* **Problem statement**:
Among the records below, find the lines with the word "agent" and copy them.

* **Data for processing**:
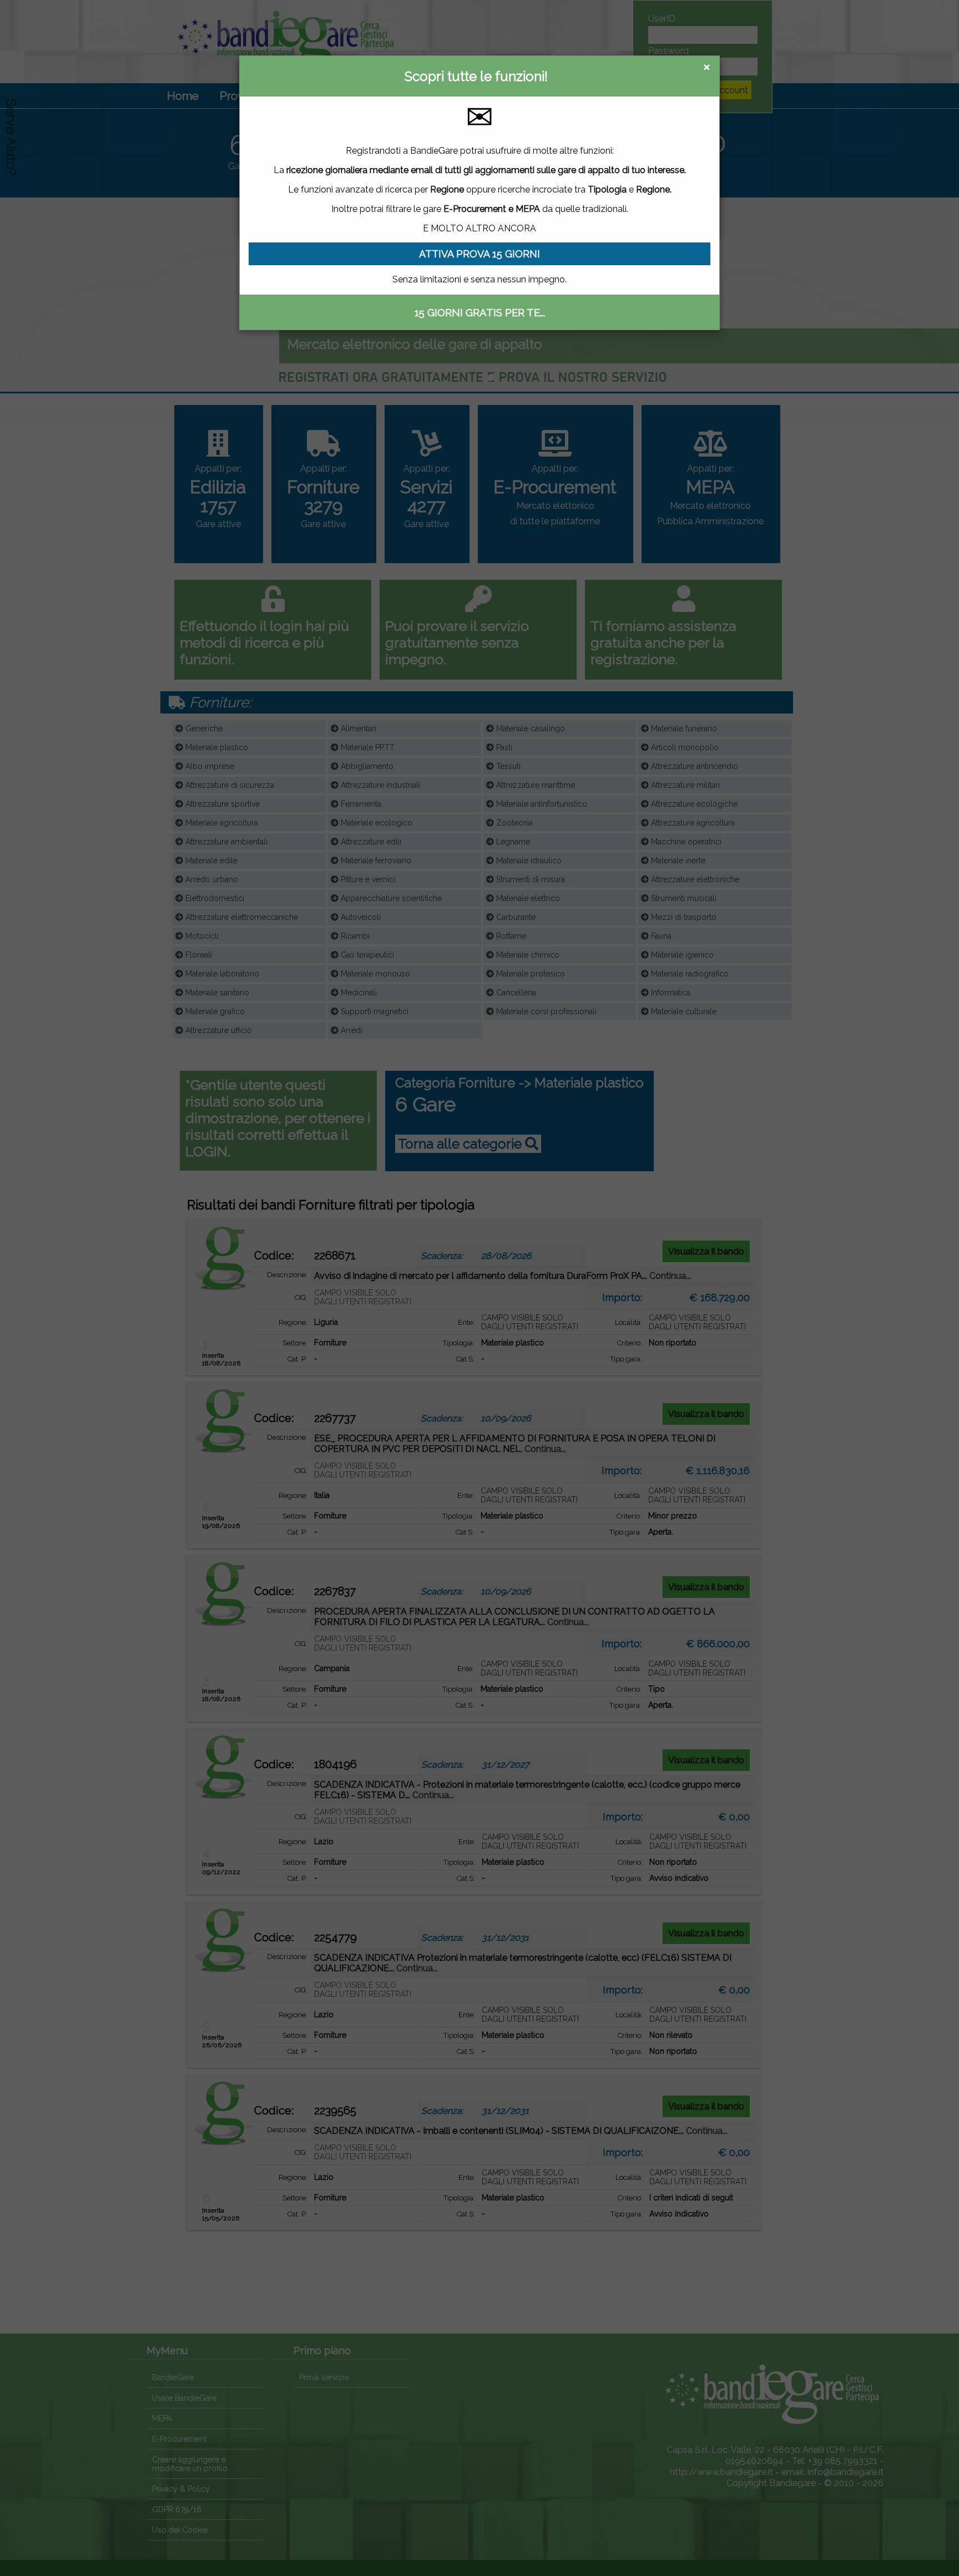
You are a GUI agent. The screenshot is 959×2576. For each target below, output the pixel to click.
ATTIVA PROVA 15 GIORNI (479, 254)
---
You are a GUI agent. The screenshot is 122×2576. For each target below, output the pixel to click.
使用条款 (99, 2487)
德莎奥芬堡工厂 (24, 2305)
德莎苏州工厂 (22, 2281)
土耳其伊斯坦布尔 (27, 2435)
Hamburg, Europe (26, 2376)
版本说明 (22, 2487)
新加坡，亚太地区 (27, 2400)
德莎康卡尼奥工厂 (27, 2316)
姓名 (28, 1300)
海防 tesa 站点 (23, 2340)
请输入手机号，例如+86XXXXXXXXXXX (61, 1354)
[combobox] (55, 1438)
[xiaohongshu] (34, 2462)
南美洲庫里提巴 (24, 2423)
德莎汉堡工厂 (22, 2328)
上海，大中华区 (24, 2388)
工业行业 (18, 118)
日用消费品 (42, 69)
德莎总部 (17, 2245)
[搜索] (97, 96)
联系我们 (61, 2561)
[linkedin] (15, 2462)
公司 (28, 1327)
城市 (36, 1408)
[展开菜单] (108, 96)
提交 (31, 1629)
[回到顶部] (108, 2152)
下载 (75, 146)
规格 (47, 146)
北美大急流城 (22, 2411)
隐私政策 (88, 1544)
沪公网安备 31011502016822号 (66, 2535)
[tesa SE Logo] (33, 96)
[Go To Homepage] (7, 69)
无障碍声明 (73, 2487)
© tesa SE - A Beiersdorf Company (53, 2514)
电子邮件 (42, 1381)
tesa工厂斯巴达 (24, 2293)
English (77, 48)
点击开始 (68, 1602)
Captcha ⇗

* **Result of this task**:
You are a GUI agent. The screenshot is 959×2576. For each target below, output the pixel to click.
You are a GUI agent. The screenshot is 122×2576. For each target below, output the pixel to click.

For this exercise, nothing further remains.